Note. Please Read Everything Carefully and study the Graph Before Answering! (PLEASE, See second fig. [the close up one] also for more detailed info about the geometry; this is how I think the most self-evident solution will graph but don't feel too constrained by it.) I found the geometry for a sine wave that I've been trying to derive (and have posted about here before). (See my fig.) Everything appears pretty straightforward, however, I seem to lack the skill to derive it. My image should give you most of the information you need. But, here are a few points worth describing explicitly:

  1. The wave-length one side is always Phi to the one on the other side. (I know I'm not using the word 'wave-length' in a standard manner!) That is, if it's 1 on the right, it will be 1.618.... on the left (see fig.)

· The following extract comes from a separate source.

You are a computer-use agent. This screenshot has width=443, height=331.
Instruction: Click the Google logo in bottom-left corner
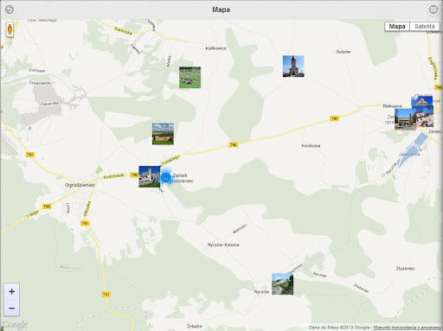click(x=15, y=325)

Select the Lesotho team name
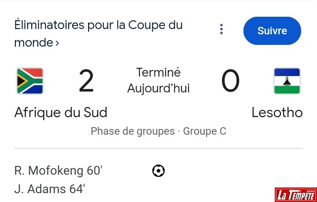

  2. I'm looking for parametric equations; they should take the form: $x(t)=(FUNCTION)^{-1}*\sin(t), y(t)=(FUNCTION)$ I've given you $y(t)$ and $x(t)$ in the geometry of my image, because the whole thing should fit perfectly on $1/x$, thus the function for $x(t)$ is the one for $y(t)$ raised to the minus 1 or vice versa (Obviously the $\sin(t)$ itself is NOT raised to a negative power or such like!)

  3. If you need points for scale, I think the graph first crosses $y$ at $(0,1)$, in other words, it starts there in the same way that this: https://www.desmos.com/calculator/f53khj12ne Starts at $(0,1)$. I think it next crosses $y$ at $(0, 1.618\dots)$. These are guesses, so don't adhere to them if they don't make sense to you!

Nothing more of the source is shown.